Cómo puede ser, le dice, si eran de su misma cuadrilla, si se iban a la Feria de Málaga a Campanillas y a ligar y a pillar lo que fuera, y a emborracharse, si eran como de aquí, llevaban muchos más años que el tonto de Bobi. Los montes eran los mismos pero la autovía ya no recorría los pueblos que él atravesó despacio tantas veces, en el Symca 1000 del abuelo, sino que de ellos solo quedaban los nombres ceñidos en carteles azules y blancos, indicando las salidas adonde habrán confinado esos pueblitos lindos que ahora serán pueblorros alicatados y llenos de videoclubes cerrados, y bares, y pobres parroquias, destinados de nuevo a la nada como cuando la carretera no pasaba por ellos, la nada de antes incluso de que el tren de la caña llevara el progreso y se llevara el dinero de vuelta a la capital. En el bolsillo izquierdo de su chaqueta aún estaban las llaves de su casa de Madrid, que no había querido tirar como si, ingenuamente, pensara que algún día podría volver. Se echó la mano al otro bolsillo palpando inconscientemente su interior en busca del móvil, como si fuera a revisar mecánicamente sus mensajes, a leer las alertas de las noticias, como había hecho tantos años; sus dedos encontraron en su lugar el viejo reproductor de música y los auriculares, y entonces se acordó de que había tirado el aparato, aquella extensión carísima de su vida, a una rendija de las alcantarillas en un pobre gesto policíaco de madrugada. Al pensar dónde estaba y por qué se le revinieron las arcadas y la garganta se le llenó de un gustillo ácido y espantoso, pero hizo un esfuerzo para que Bobi no se diera cuenta.

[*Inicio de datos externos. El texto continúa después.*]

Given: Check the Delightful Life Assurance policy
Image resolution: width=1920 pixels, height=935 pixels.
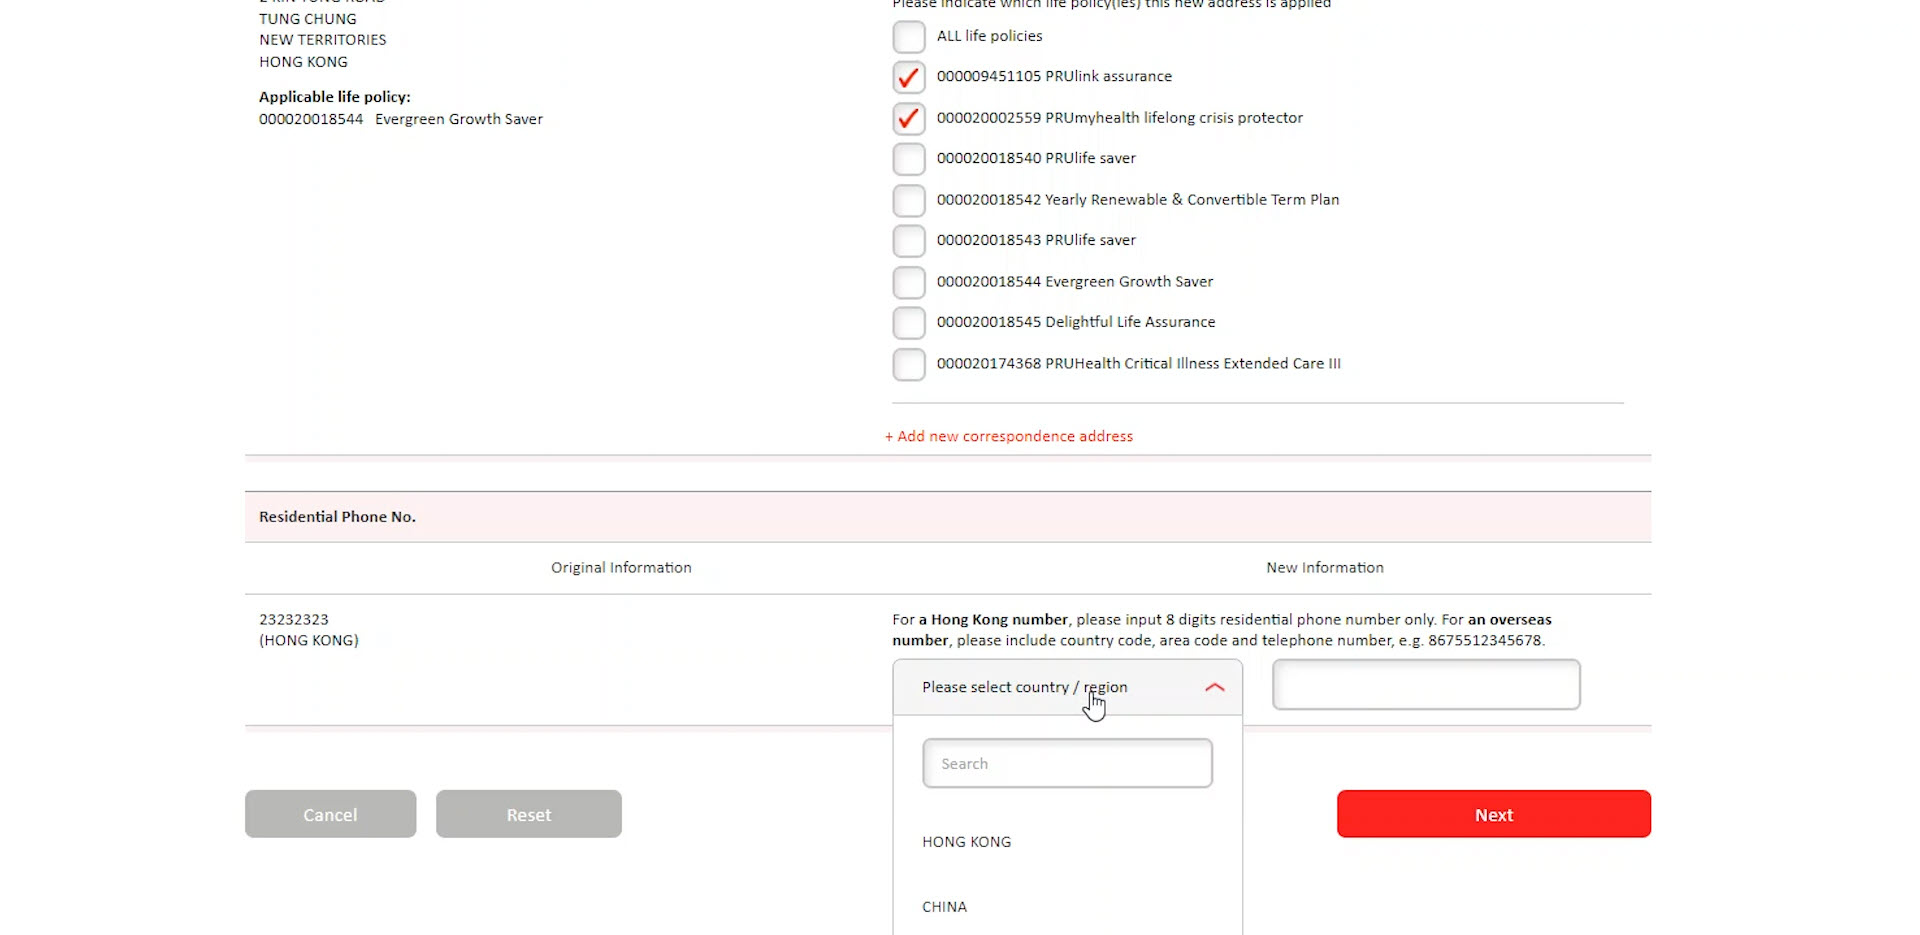Looking at the screenshot, I should pyautogui.click(x=909, y=323).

Cuando tomaron la última salida de la autovía llovía cada vez con más fuerza. Parecía que al final del viaje no habría tampoco nada; ninguna redención. Jugando con la tarjeta de visita de Beatriz Aldama entre sus dedos le dio por pensar que a lo mejor la única salvación, imposible y efímera, hubiera estado en un remolino de cuerpos enredados en alguna habitación del Málaga Palacio.